● **Work instruction**
Retype, word for word, every line of the records below starting at the one that contains "Task: Select the rocket" and ending at the one that contains "1323x502 pixels."; include both of those lines and nothing more.

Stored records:
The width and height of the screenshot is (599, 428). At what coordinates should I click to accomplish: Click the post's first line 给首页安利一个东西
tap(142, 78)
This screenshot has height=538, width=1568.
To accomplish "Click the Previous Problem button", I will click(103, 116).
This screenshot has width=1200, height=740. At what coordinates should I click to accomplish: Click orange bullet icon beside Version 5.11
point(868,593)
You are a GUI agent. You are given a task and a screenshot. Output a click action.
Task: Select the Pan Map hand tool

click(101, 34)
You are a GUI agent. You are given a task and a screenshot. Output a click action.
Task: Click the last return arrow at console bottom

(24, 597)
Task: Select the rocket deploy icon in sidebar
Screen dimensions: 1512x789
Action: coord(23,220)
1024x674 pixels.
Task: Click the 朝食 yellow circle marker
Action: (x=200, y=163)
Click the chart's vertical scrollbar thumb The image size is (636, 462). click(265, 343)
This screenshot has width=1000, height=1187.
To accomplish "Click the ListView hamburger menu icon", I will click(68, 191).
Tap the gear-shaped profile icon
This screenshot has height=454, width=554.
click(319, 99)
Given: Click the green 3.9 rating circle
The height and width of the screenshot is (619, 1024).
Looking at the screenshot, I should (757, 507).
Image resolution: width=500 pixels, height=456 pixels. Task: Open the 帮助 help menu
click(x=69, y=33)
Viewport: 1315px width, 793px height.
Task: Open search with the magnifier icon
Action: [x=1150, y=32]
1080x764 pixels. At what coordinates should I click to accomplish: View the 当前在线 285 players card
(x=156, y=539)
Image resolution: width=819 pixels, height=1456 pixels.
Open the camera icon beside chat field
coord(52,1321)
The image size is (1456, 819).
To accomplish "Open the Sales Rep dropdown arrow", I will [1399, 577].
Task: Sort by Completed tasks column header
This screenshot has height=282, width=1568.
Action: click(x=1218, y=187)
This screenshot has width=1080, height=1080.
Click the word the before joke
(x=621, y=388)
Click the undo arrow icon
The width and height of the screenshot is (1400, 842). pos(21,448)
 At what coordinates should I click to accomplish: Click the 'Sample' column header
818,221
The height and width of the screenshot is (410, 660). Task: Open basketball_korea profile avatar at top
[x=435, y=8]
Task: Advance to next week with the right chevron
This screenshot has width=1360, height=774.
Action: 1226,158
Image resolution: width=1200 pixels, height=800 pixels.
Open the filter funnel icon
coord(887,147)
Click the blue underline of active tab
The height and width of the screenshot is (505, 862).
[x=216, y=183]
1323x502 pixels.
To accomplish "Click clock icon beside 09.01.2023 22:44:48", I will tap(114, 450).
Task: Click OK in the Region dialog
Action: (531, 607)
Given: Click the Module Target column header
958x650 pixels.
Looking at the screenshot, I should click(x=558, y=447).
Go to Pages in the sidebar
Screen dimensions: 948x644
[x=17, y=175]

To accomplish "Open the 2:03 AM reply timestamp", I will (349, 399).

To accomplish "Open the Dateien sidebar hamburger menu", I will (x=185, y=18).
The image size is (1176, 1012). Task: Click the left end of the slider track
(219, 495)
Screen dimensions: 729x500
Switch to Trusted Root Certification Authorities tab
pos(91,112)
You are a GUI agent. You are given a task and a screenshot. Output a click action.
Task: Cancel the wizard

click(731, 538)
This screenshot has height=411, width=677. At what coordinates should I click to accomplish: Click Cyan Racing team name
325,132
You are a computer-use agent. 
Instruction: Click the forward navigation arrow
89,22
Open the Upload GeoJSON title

● **Result for this exercise**
Task: Select the rocket deploy icon in sidebar
Screen dimensions: 1512x789
Action: coord(23,220)
1024x674 pixels.
Task: Click the 朝食 yellow circle marker
Action: (x=200, y=163)
Click the chart's vertical scrollbar thumb The image size is (636, 462). click(265, 343)
This screenshot has width=1000, height=1187.
To accomplish "Click the ListView hamburger menu icon", I will click(68, 191).
Tap the gear-shaped profile icon
This screenshot has height=454, width=554.
click(319, 99)
Given: Click the green 3.9 rating circle
The height and width of the screenshot is (619, 1024).
Looking at the screenshot, I should (757, 507).
Image resolution: width=500 pixels, height=456 pixels. Task: Open the 帮助 help menu
click(x=69, y=33)
Viewport: 1315px width, 793px height.
Task: Open search with the magnifier icon
Action: [x=1150, y=32]
1080x764 pixels. At what coordinates should I click to accomplish: View the 当前在线 285 players card
(x=156, y=539)
Image resolution: width=819 pixels, height=1456 pixels.
Open the camera icon beside chat field
coord(52,1321)
The image size is (1456, 819).
To accomplish "Open the Sales Rep dropdown arrow", I will [1399, 577].
Task: Sort by Completed tasks column header
This screenshot has height=282, width=1568.
Action: click(x=1218, y=187)
This screenshot has width=1080, height=1080.
Click the word the before joke
(x=621, y=388)
Click the undo arrow icon
The width and height of the screenshot is (1400, 842). pos(21,448)
 At what coordinates should I click to accomplish: Click the 'Sample' column header
818,221
The height and width of the screenshot is (410, 660). Task: Open basketball_korea profile avatar at top
[x=435, y=8]
Task: Advance to next week with the right chevron
This screenshot has width=1360, height=774.
Action: 1226,158
Image resolution: width=1200 pixels, height=800 pixels.
Open the filter funnel icon
coord(887,147)
Click the blue underline of active tab
The height and width of the screenshot is (505, 862).
[x=216, y=183]
1323x502 pixels.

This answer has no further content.